Many people pursue a college degree for the promise of better opportunities, better pay and ultimately a better life. But at what point does the financial burden of higher education start to outweigh the benefits?

According to Pew Research, Americans owed roughly $1.5 trillion in student loans by the end of March 2019 – an all-time high. What’s more, is in a survey that looked at American consumer debt, the average U.S. household that took out student loans owed $46,679.

Student loans for many are necessary for earning a degree, but they can also negatively affect your future. In addition to making it more challenging to stick to a monthly budget, student loan debt could prevent you from reaching financial milestones in your lifetime.

You may not be able to afford a home

Student loan debt can significantly impact your ability to buy a house. For one, your loan payments may interfere with your ability to save enough money for a down payment, which many lenders require.
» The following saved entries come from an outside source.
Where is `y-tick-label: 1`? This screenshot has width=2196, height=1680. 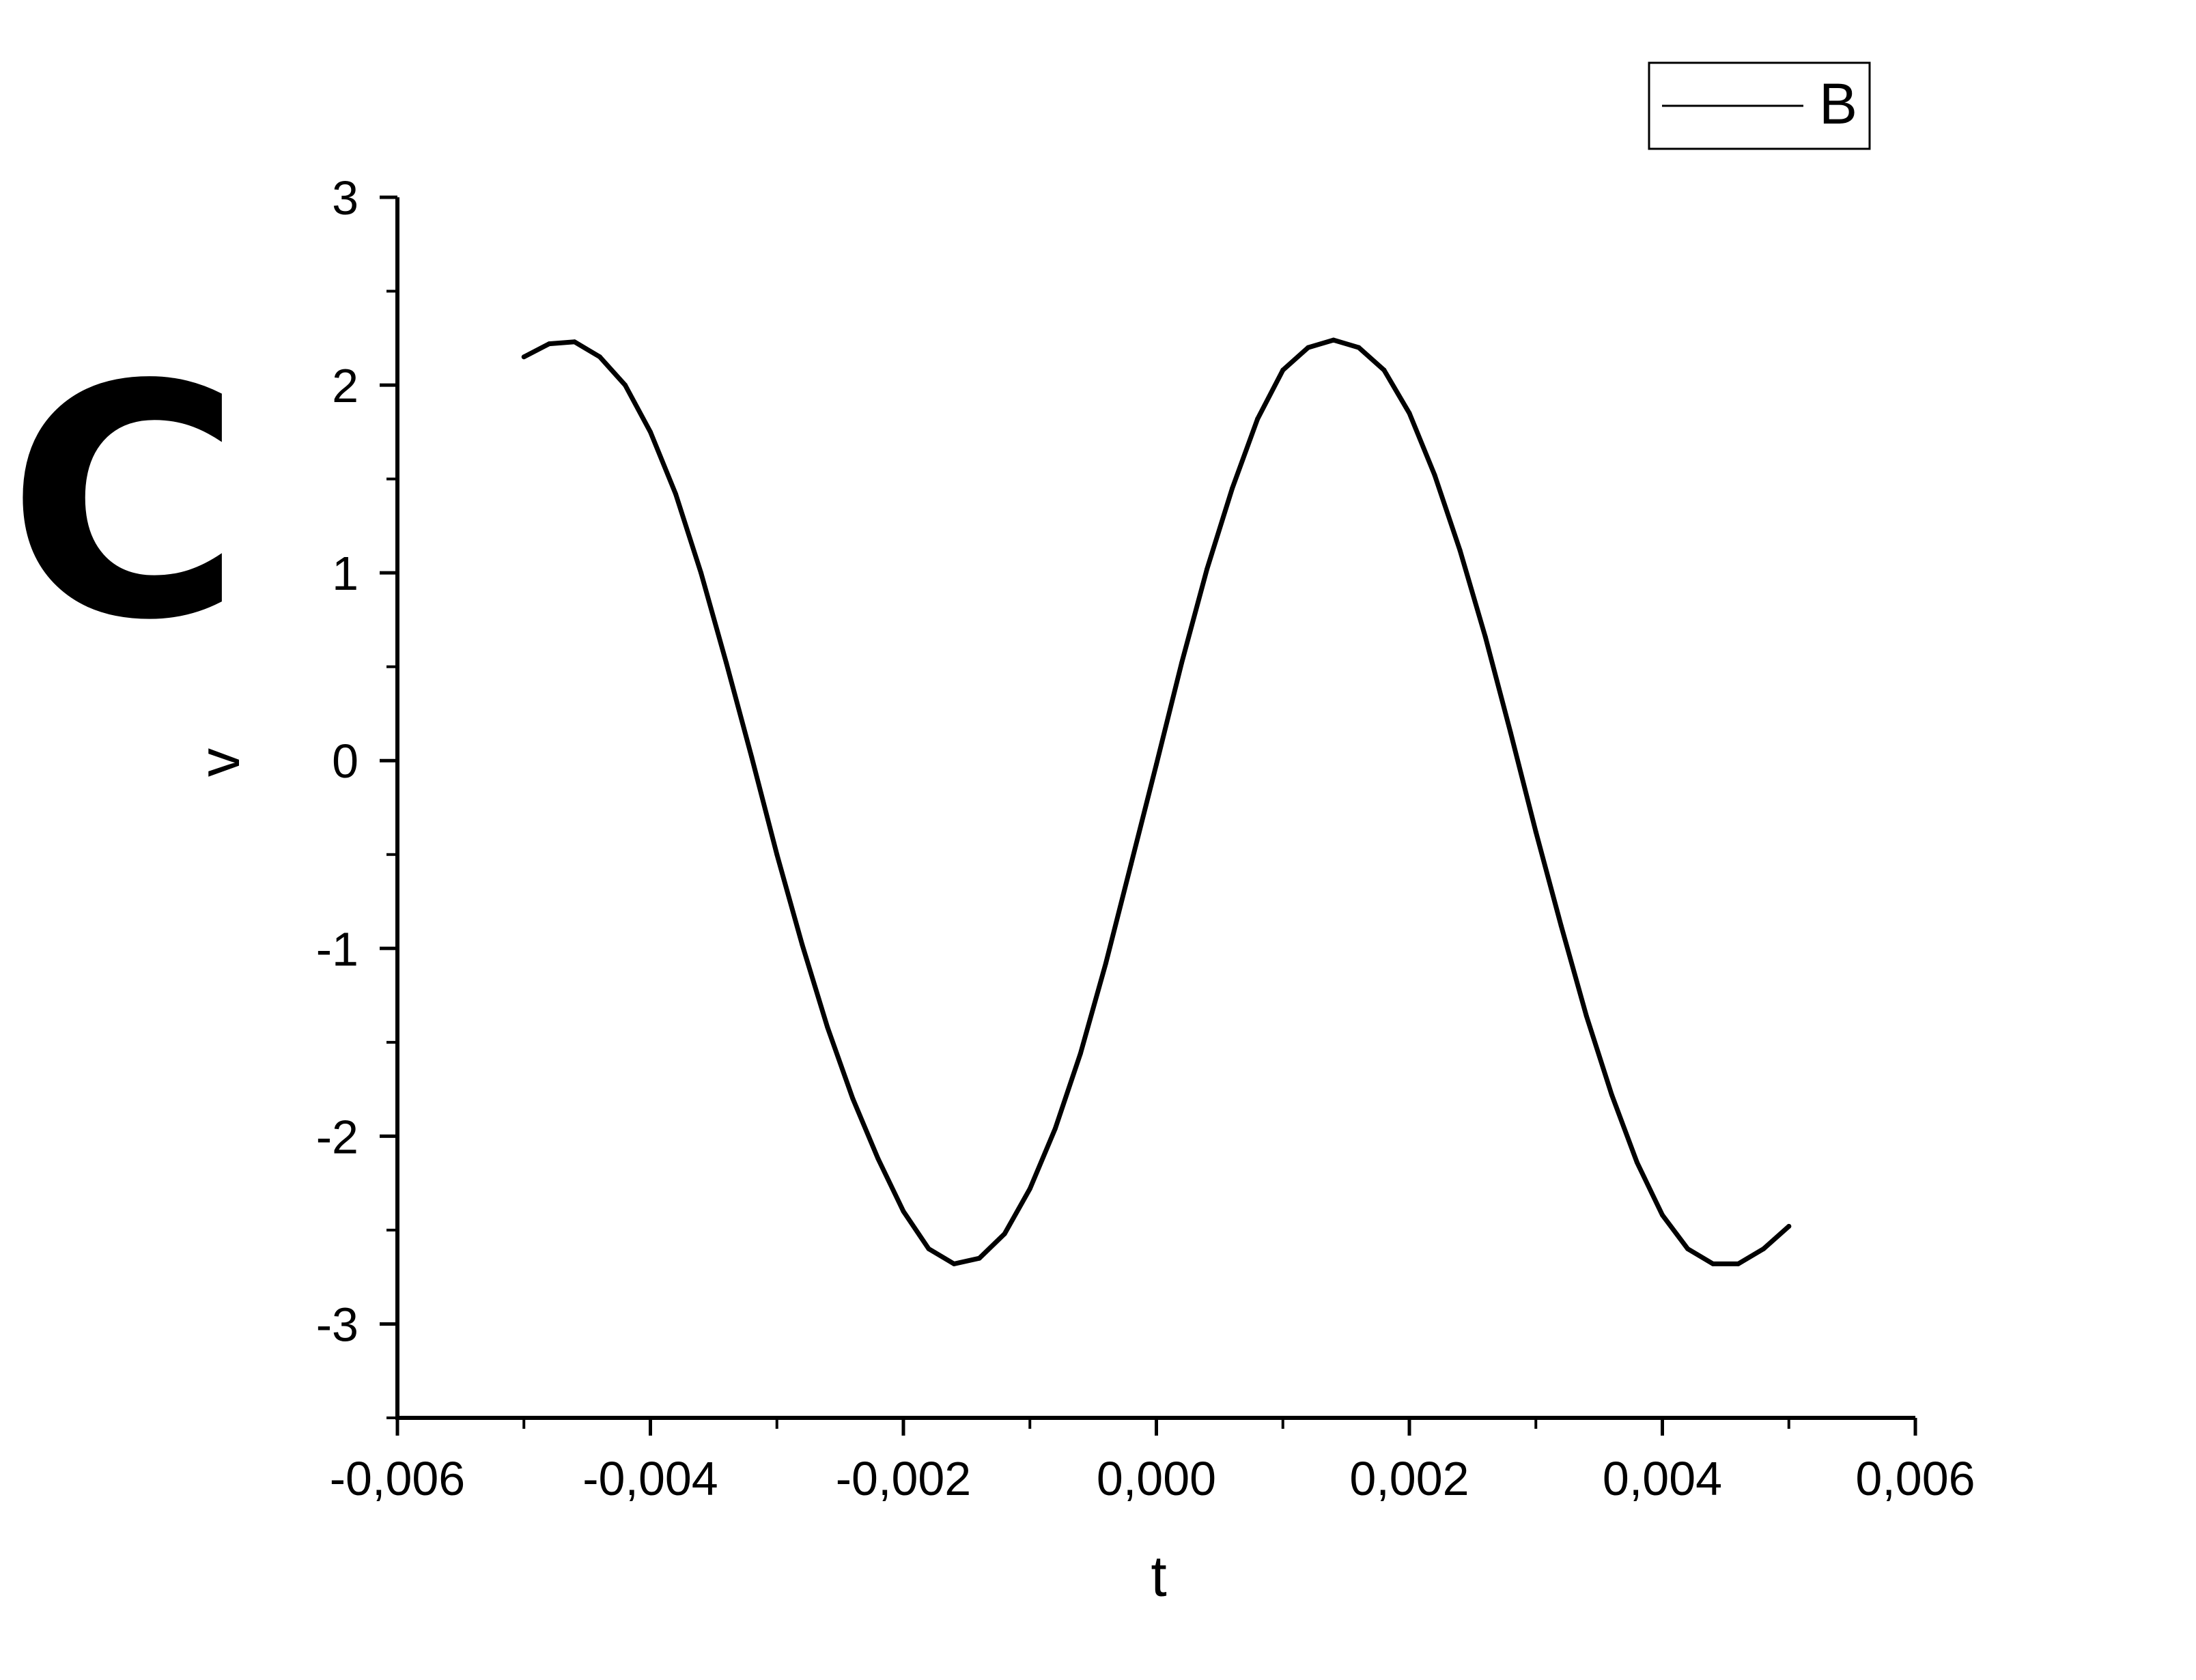 y-tick-label: 1 is located at coordinates (345, 573).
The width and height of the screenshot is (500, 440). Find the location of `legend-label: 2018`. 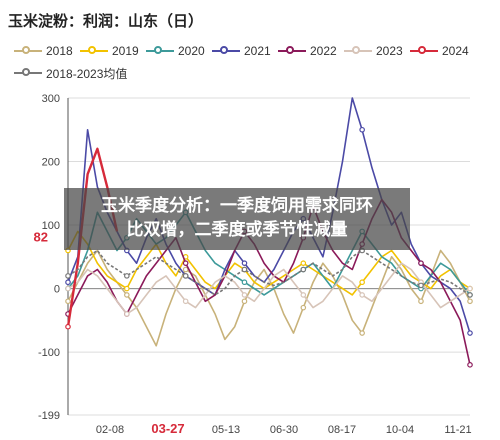

legend-label: 2018 is located at coordinates (60, 51).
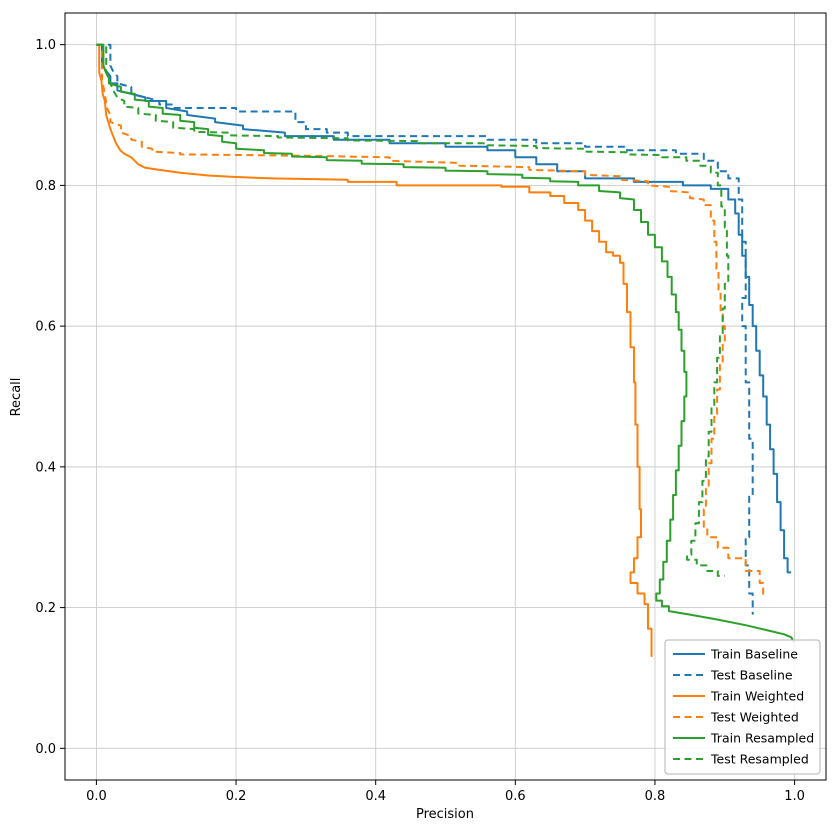 This screenshot has height=833, width=839. I want to click on legend-label: Train Weighted, so click(757, 696).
Secondly, your student loan debt may prevent you from qualifying for an affordable mortgage and good interest rates.

Even if you can afford your mortgage payments, many recent college graduates are putting off buying a home to avoid accumulating more debt on top of their student loans.

Your retirement savings could suffer

It’s recommended that individuals put about 15% of their paychecks into a retirement savings account like a 401k or IRA as soon as they enter the workforce. But if you’re already struggling to cover your student loan payments, you likely can’t afford to start saving for retirement either.

Those without savings for retirement are in for a rude awakening when they do leave the workforce. Your finances for retirement need to last you for up to 20 years or longer. If you don’t have a nest egg, you could be left relying on social security payments or taking a part-time job when you should be taking it easy.

A low credit score can haunt you

If you’re failing to make your student loan payments on time, you could be negatively affecting your credit score. Lenders interpret low credit scores with higher risk, meaning they may be less likely to extend you a line of credit for big purchases like a car or home. It could also mean higher interest rates.

Additionally, credit checks are becoming increasingly common for job applicants. A low credit score viewed by a potential employer could hurt your chances of getting the job you got your degree for.

Managing your student loan debt

Student loan debt can feel insurmountable, but it can be overcome. If you implement simple steps such as sticking to a budget, cutting back on things you don’t need or taking a second job, you can ensure your student debt doesn’t interfere with your future.